L-R: Members of the International space crew, American astronaut Michael Hopkins and Russian cosmonauts Oleg Kotov and Sergei Ryazansky walk to their bus after at the Baikonur cosmodrome on September 25, 2013.

An American and two Russians blasted off Thursday for the International Space Station atop a Soyuz rocket that will slash more than a day off the usual travel time.

Michael Hopkins of NASA and Oleg Kotov and Sergei Ryazansky of Russia took off without a hitch from the Baikonur space centre that Moscow leases from Central Asia's ex-Soviet republic of Kazakhstan.

"Everything went according to plan.
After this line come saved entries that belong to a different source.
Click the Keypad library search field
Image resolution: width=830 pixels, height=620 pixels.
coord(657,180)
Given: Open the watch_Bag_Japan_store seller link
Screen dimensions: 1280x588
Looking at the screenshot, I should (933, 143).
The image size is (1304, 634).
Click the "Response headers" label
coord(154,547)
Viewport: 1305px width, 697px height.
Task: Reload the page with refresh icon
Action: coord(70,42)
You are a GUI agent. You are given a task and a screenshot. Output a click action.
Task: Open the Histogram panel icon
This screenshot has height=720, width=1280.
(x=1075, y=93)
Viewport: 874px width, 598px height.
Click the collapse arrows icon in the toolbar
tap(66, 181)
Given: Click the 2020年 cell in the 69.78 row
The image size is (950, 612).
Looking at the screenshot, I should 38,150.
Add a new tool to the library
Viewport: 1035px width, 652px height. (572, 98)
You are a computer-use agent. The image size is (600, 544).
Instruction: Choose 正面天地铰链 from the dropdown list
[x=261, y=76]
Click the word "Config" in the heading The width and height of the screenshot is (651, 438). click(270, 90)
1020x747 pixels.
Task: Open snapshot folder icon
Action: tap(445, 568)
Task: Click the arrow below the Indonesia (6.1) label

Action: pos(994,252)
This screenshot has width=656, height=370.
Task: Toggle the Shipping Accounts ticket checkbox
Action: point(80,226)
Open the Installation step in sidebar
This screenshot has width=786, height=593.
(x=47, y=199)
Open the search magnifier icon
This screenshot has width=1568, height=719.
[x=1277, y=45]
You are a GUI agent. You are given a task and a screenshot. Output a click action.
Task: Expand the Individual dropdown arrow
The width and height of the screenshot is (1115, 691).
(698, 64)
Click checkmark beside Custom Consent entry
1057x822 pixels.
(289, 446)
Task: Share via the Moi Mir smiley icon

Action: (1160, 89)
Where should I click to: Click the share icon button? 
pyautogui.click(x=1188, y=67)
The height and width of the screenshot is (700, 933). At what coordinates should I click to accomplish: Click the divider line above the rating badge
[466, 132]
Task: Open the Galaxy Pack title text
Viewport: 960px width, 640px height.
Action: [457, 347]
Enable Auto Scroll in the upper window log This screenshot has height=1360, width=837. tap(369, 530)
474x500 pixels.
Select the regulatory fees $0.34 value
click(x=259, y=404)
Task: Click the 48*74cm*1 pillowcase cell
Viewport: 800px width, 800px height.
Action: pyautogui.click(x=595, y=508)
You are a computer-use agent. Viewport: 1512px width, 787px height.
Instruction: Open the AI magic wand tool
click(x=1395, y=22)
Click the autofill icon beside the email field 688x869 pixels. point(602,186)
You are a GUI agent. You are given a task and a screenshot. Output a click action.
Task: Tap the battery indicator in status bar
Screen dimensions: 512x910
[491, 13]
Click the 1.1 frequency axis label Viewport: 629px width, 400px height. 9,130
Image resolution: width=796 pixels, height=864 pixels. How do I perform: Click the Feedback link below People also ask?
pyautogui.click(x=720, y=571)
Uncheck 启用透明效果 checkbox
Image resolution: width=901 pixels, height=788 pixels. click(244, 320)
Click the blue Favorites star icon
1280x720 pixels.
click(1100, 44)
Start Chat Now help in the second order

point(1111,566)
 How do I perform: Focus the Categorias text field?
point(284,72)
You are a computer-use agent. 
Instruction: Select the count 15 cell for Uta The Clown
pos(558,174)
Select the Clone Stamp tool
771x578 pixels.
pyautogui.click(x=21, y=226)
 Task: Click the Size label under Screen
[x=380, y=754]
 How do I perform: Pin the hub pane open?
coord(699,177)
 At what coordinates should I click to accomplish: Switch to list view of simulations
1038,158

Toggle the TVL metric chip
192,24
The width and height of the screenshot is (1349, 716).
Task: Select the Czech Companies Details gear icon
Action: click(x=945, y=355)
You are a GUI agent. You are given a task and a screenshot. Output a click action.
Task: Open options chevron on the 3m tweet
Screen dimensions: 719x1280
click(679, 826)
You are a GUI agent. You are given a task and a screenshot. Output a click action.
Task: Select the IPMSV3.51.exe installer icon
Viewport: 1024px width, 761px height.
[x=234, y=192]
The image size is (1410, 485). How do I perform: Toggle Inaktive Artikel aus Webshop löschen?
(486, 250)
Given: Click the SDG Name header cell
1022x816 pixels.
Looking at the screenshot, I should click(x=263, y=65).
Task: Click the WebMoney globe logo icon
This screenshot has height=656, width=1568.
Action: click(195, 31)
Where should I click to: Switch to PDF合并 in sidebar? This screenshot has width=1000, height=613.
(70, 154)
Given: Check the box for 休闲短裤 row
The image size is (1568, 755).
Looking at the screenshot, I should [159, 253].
Everything went as expected," NASA's official flight commentator announced via a web feed after the Soyuz reached orbit about 10 minutes into its flight.

The capsule will only orbit the Earth four times as opposed to the usual 30 under a technique originally devised in the Soviet era but only adopted on a regular basis in the past year.

Scientists and space travellers had long weighed the benefits of such a sprint run.

The longer flight allows crew members to get better acclimated to the stresses of space while also testing their physical endurance—the ride takes a full 48 hours.

The shortcuts were abandoned after a few trial runs by the Soviet Union because one cosmonaut because so violently ill during the voyage that mission control at one point feared for his life.

But two such quick trips were successfully completed earlier this year and Russia decided to repeat the experience with a view to making them standard for future travel to the ISS.

The latest mission will be highlighted by the expected November 7 stopover on the ISS of a torch—left unlit for safety reasons—used during the relay ceremony for the 2014 Olympic Winter Games that Russia will be hosting in the port city of Sochi.

The new team will be joining Russian commander Fyodor Yurchikhin and his two flight engineers—Karen Nyberg of NASA and Italian Luca Parmitano of the European Space Agency.

The four-month stay of those three has been more eventful than they might have liked.

Parmitano suffered a scare during a spacewalk on July 16 when his helmet began to fill with an unidentified liquid.

"I feel that the temperature of the liquid is too cold to be sweat and above all I have the distinct sensation it is increasing in volume," Parmitano later wrote in a gripping present-tense account of the incident in a post on the European Space Agency website.

He described being blinded and suffocated as he struggled to make his way back to the airlock.

The Italian—on only his second spacewalk—said communications were also breaking apart as the water began covering his headphones and he struggled to hear instructions from NASA mission control in Houston.

NASA is probing whether the leak may have come from the liquid cooling ventilation system in the spacesuit

Russia meanwhile is struggling to prove to the world's other spacefaring nations that its mostly Soviet-designed systems are reliable enough to continue humans' conquest of space.

The 2011 retirement of the US Space Shuttle programme made Soyuz the world's last remaining manned link with the ISS.

But Russia has been recently blighted by a growing string of space failures that include the July 2 explosion shortly after takeoff from Baikonur of an unmanned Proton-M rocket.

The accidented prompted Russian Prime Minister Dmitry Medvedev to formally reprimand Russian Space Agency (Roscosmos) chief Vladimir Popovkin—a signal that his job was not safe.

The trio already in space who will be joined by the latest crew are due to return to Earth on November 11 and leave Kotov as commander of the expedition.

The Soyuz TMA-10M capsule is scheduled to dock to the ISS at 0248 GMT.